それからしばらく手を繋いだまま突き合っていると、
「お前らはこんなところで何をしてるんだ」
後ろから、何やらあきれたような声で言ってきた。ふと後ろを向くと、加藤先生が居た。
「か、加藤先生。えっと、これは……」
「こんな公共の場で頬を突き合ってんなよ。車と歩行者から丸分かりだぞ」
そういえばそうだった。
歩道と言ったってすぐそばには車道がある。それにいくらイチョウの木が歩道と車道の間にあっても木の間から見えてしまう。だから車道からも見えるってわけだ。
今そうやって考えるとなんだか恥ずかしくなってきた。無意識のうちにやってしまったからかな?
「アハハ。そ、そういえば先生今日は早い帰りですね」
「アハハじゃないよ。仕事も終わったし、校長も帰ったから今日は帰るんだよ」
「そうなんですね。あれ? 先生は歩いてきたんですか?」
これから帰るのに車じゃない。てっきり加藤先生は車で来ているものだと思ってた。
「いや、車だよ。職員用の駐車場が下にあるんだよ。だから校長と教頭以外は、毎日下の駐車場に止めて歩いているんだよ」
「そうだったんですね。知らなかったな」
「そうだね。俺たちって来るのが遅いから先生と合わないんだよな」
「お前たちはいつ来てるんだ?」
「えっと、ホームルームの15分ぐらい前に来ています」
「そんなに遅くに来てるのか」
「そのくらいじゃないですか?」
「いや、遅いよ。あ~、でもお前たちの家は遠いからな」
「他の生徒より遠いですね。電車もバスも使ってますし」
「移動距離は長いな。時間もかかるし」
「でも毎日の登下校は楽しいから全然苦痛ではないです」
「それは良かった」
もう毎日の登下校が私にとって楽しくて仕方ない。
「楽しいなら良かった」
今日は早く帰る加藤先生と下にある駐車場までいろんなことを話しながら、駐車場に向かって歩いて行く。

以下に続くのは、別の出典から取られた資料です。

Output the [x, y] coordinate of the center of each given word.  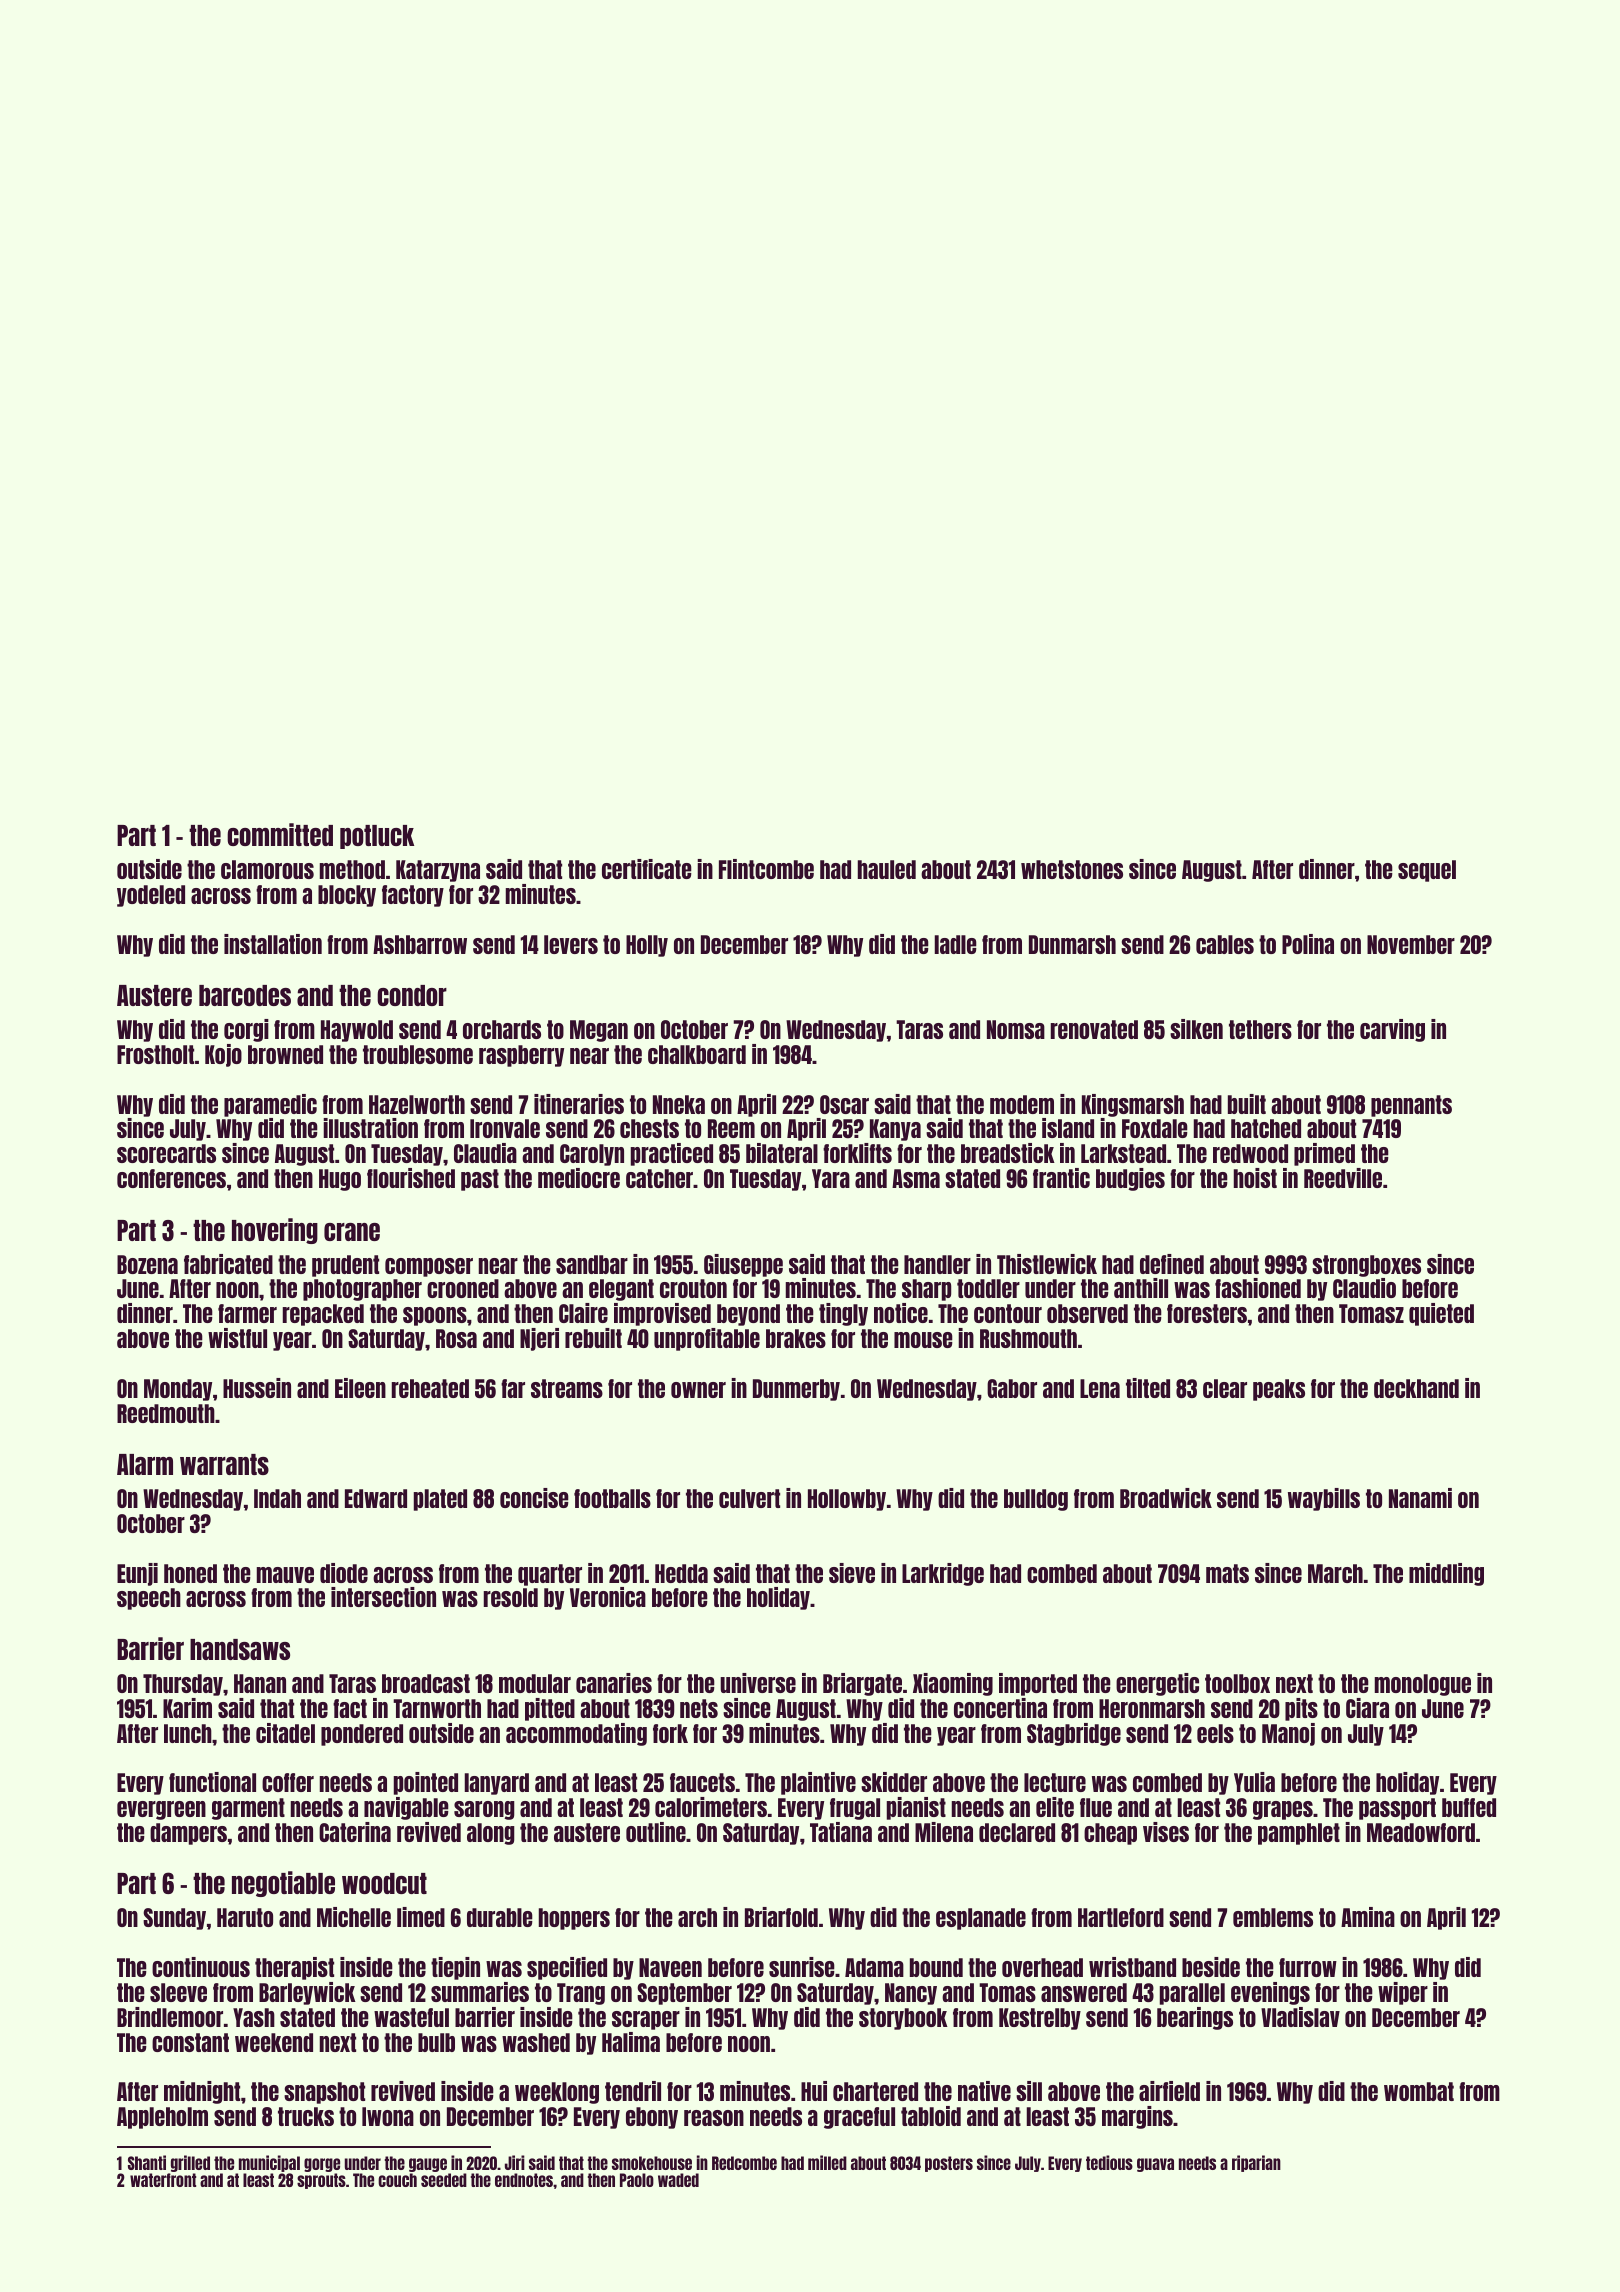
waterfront [163, 2180]
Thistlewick [1047, 1264]
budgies [1130, 1179]
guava [1155, 2165]
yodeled [151, 896]
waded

主に私たちの日常生活について聞かれていたけど。ちょっと恥ずかしかったけど。
加藤先生って私たちの事を気にかけてくれている気がする。まぁ、教師だから生徒を気にかけるのは当然だち思うけど、他の生徒より優しい気がする。私たちが同棲してて親元から離れて暮らしているから? そんな事ないと思うけど、私にはそう感じる。
加藤先生と合って10分ぐらいしたら教師用の駐車場に着いた。
ここだったんだ。ここに駐車場があるのは知っていたけど、まさか教師用の駐車場とは知らなかった。
「ここだったんだ」
「そうなんだよ。ちょっと遠いけど運動になるから丁度いいんだよ」
「大人になると運動をしなくなりますよね」
「前に学校に赴任していた時は駐車場が校舎にあったらあんまり歩かなかったから、若干生活習慣が変わった気がするんだよ」
「それは生徒として良かったです。それでは私たちは帰ります」
「うん、また明日な」
「はい。さようなら」
加藤先生と別れて私たちはいつもの駅に向かって歩く。
やっぱり、加藤先生は優しいな。授業を教えるのはも上手いし、しかも可愛いんだよな。
男子にはあんまり人気はなさそうだけど。もったいないな、あれで彼氏がいないなんて。
もしかしたらいるのかもしれないけど。
駅に着いていつも通り電車とバスで家に帰った。